Exclude the pictures and reproduce exactly the lines that run from the one holding "Click transfer type icon for ID 273200" to the end of the entries below.

(Dataset entries)
********

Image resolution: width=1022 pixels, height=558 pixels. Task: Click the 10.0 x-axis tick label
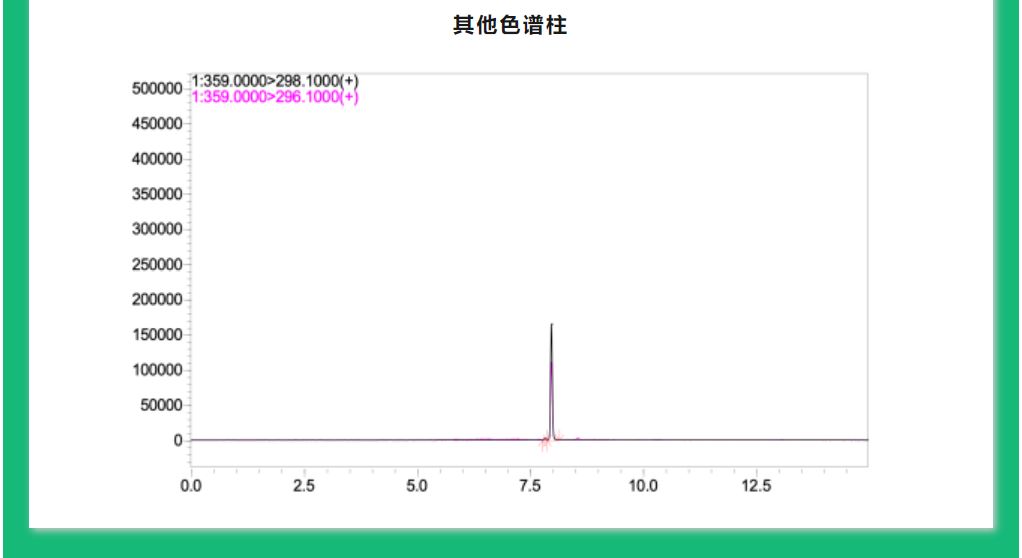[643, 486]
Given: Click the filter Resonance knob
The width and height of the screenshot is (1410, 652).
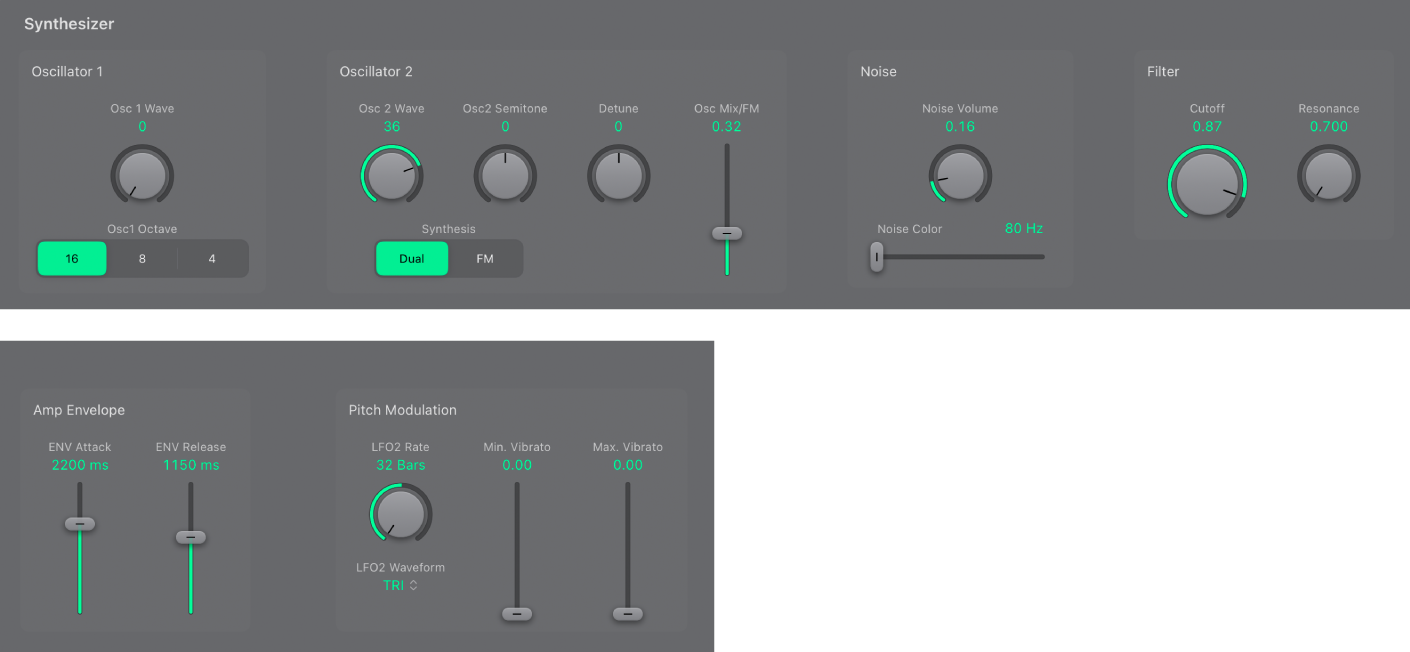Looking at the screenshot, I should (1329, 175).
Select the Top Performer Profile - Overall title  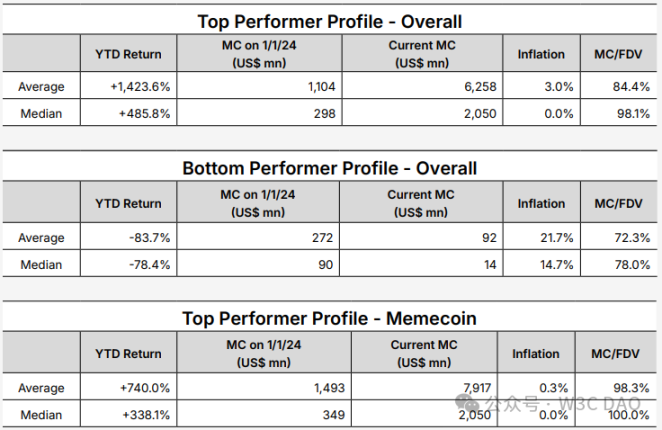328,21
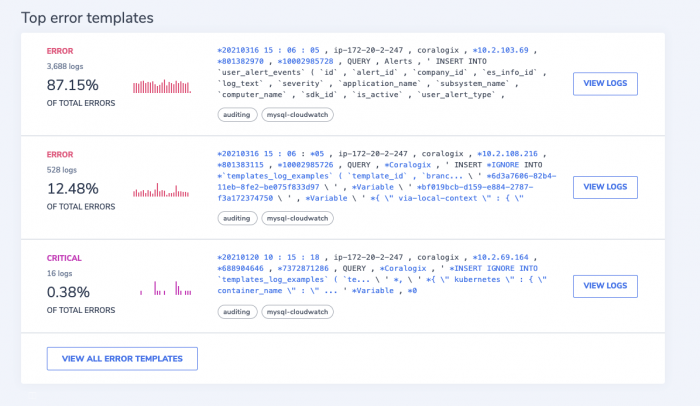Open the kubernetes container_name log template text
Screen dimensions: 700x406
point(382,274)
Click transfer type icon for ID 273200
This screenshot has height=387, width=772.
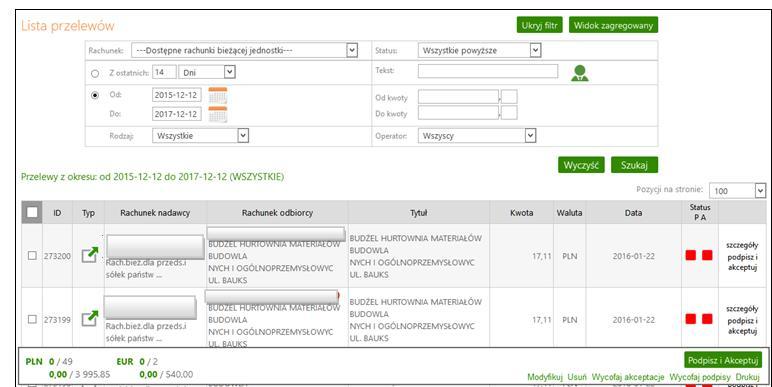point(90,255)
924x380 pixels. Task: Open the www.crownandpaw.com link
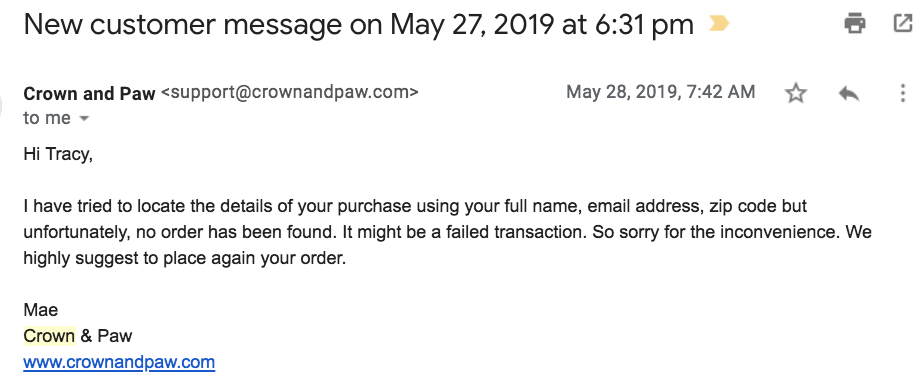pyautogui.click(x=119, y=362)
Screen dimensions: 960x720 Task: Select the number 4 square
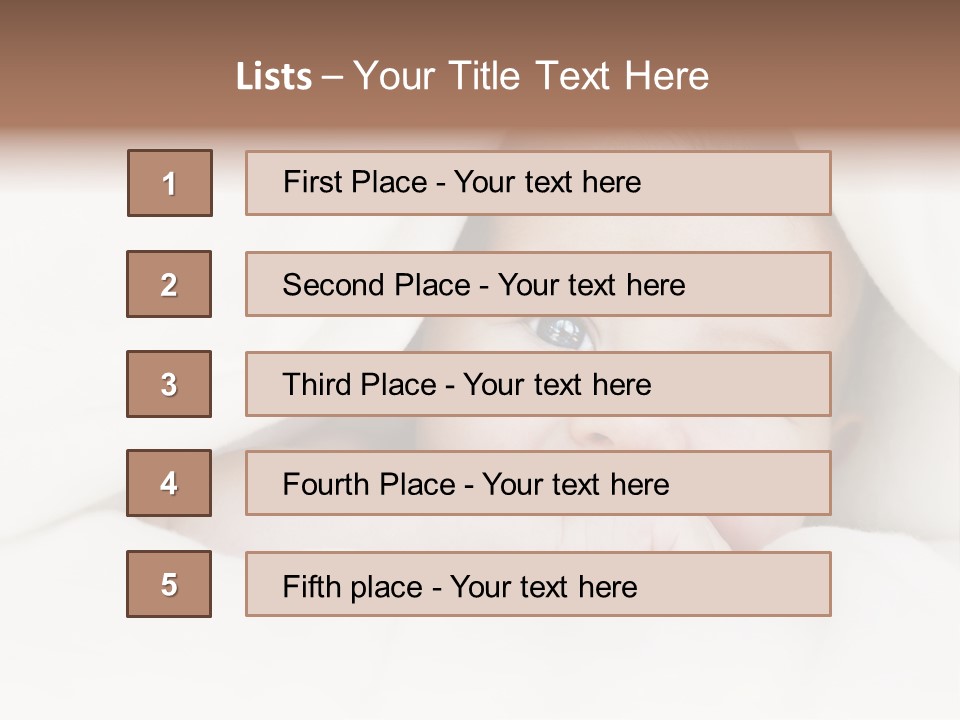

********

EXPECTED ANSWER ::
Click transfer type icon for ID 273200
This screenshot has height=387, width=772.
point(90,255)
924x380 pixels. Task: Open the www.crownandpaw.com link
pyautogui.click(x=119, y=362)
Screen dimensions: 960x720 Task: Select the number 4 square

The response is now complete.